Bottom line: Tencent’s latest plan to invest $1 billion in Meituan-Dianping looks like an awkward bid for control of the newly merged company, which could attract a rival bid from Alibaba.
Social networking giant Tencent (HKEx: 700) has never been very good at public relations, unlike slicker Internet rivals Alibaba (NYSE: BABA) and Baidu (Nasdaq: BIDU), whose founders are much better at wooing the media and investors. That refrain is ringing true once again with the latest mega-investment headlines, which appear to show Tencent making an awkward bid for the newly formed group buying giant created by the merger between former rivals Dianping and Meituan.
In fact, Tencent isn’t really bidding for the new company outright, but appears to be voicing its future intent by offering the merged company $1 billion in new funding. Such a funding would boost Tencent’s current equity in the merged company, in which it already holds a stake following its purchase of 20 percent of Dianping last year for $400 million. Such a bid would seem like a direct challenge to Alibaba, which also holds a relatively large stake in the newly merged company through its participation in a $300 million funding round for Meituan last year.
If all this sounds a bit confusing, that’s because the recently announced mega-merger between Dianping and Meituan is a bit of a mess itself. The pair were bitter rivals that each raised about $800 million in separate fundings over the last year in their fierce fight for market share. Meituan was reportedly in the midst of raising another $1 billion or more in the last few months, when the pair suddenly announced their merger last month. Observers said the sudden shift was prompted by both companies’ need for cash due to their fierce competition, and the fact that investors didn’t want to give the pair anymore money at the valuations they were seeking.
Against that backdrop, it’s not surprising to read that the new company still needs cash, though it’s somewhat unexpected that Tencent is stepping up to provide most or all of the funds. According to the latest reports, Tencent is close a final deal to invest the $1 billion, which would give the new Meituan-Dianping a valuation of about $20 billion. (English article; Chinese article)The reports add that Tencent’s investment could be part of a larger funding round that sees Meituan-Dianping ultimately raise as much as $3 billion.

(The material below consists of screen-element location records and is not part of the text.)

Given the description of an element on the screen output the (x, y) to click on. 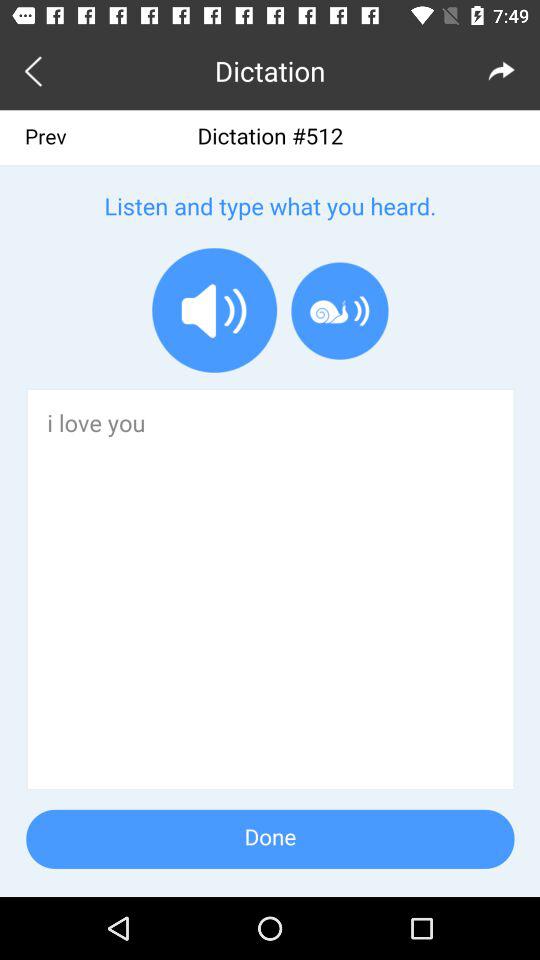
enter text (270, 503)
Given the description of an element on the screen output the (x, y) to click on. 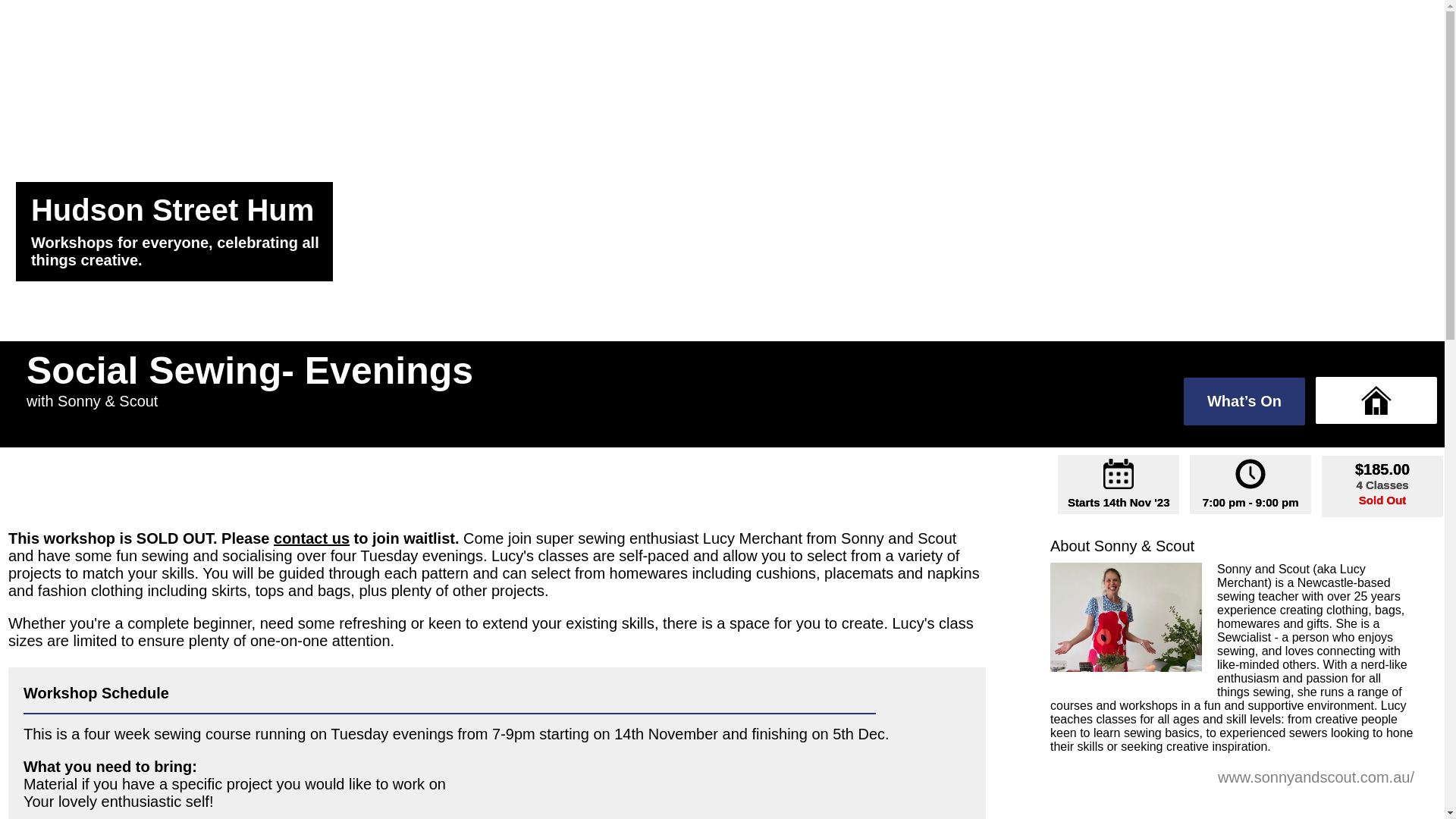
www.sonnyandscout.com.au/ Element type: text (1315, 776)
contact us Element type: text (311, 538)
Given the description of an element on the screen output the (x, y) to click on. 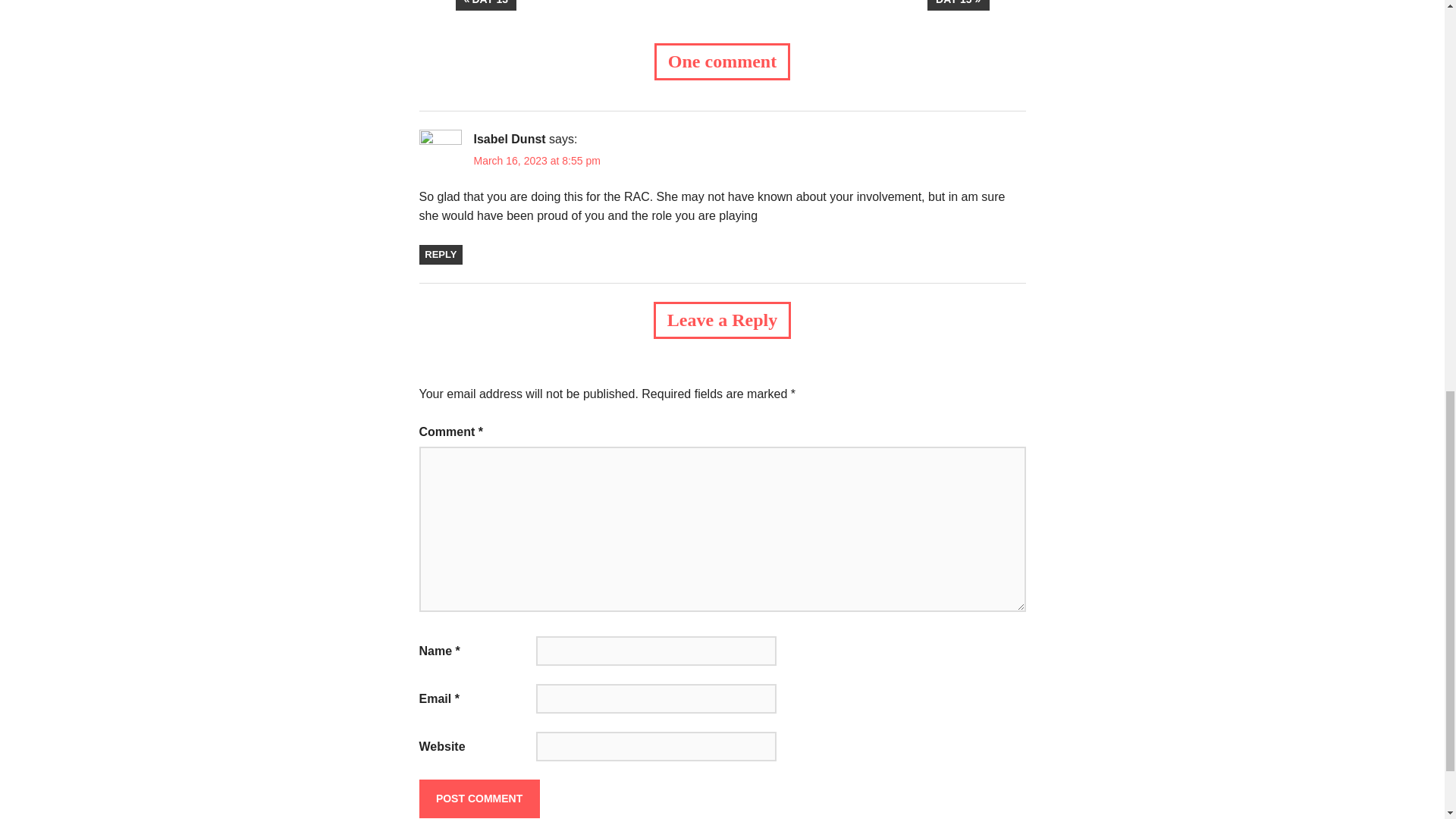
Post Comment (478, 798)
Post Comment (958, 5)
March 16, 2023 at 8:55 pm (478, 798)
REPLY (536, 160)
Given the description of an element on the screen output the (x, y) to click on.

At the $20 billion valuation, the investment would presumably buy Tencent another 5 percent of the merged company. Presuming it already owns about 10 percent of Meituan-Dianping through its previous investment, that would bring its total stake in the merged company to about 15 percent, probably making it the largest individual stakeholder. The latest reports don’t mention Alibaba at all, and it appears that Tencent is making the investment without consulting China’s e-commerce leader.
While 15 percent certainly isn’t anything close to total control, Tencent’s move certainly seems to indicate it wants to become Meituan-Dianping’s major strategic partner, even if it doesn’t try to acquire the company outright. Such an arrangement would be similar to Tencent’s deal last year with Alibaba rival JD.com (Nasdaq: JD). That deal saw JD sell 15 percent of itself to Tencent, which went on to make JD the preferred e-commerce company on its wildly popular WeChat instant messaging service.
This latest awkward bid by Tencent looks similar to a privatization bid it made in August for eLong (Nasdaq: LONG), a former leader in China’s online travel space that has fallen on hard times in recent years. In that instance, Tencent launched its privatization drive, even though eLong’s largest stakeholder was already sector leader Ctrip (Nasdaq: CTRP). (previous post) It later became clear that Tencent launched its bid without consulting Ctrip, though Ctrip quickly said it believed the pair could work together.
All of this brings us back to the issue of how Alibaba is likely to respond to Tencent’s clumsy attempt to win control over Meituan-Dianping. Alibaba chief Jack Ma is quite an aggressive person and wants to build up his own empire in the online-to-offline (O2O) services space, which is where Meituan-Dianping is a clear leader. Accordingly, I doubt he will just sit back and let Tencent become the company’s exclusive strategic partner. If that’s the case, we could soon see some fireworks from China’s 2 largest Internet companies, as each attempts to exert control over the nation’s new group buying leader.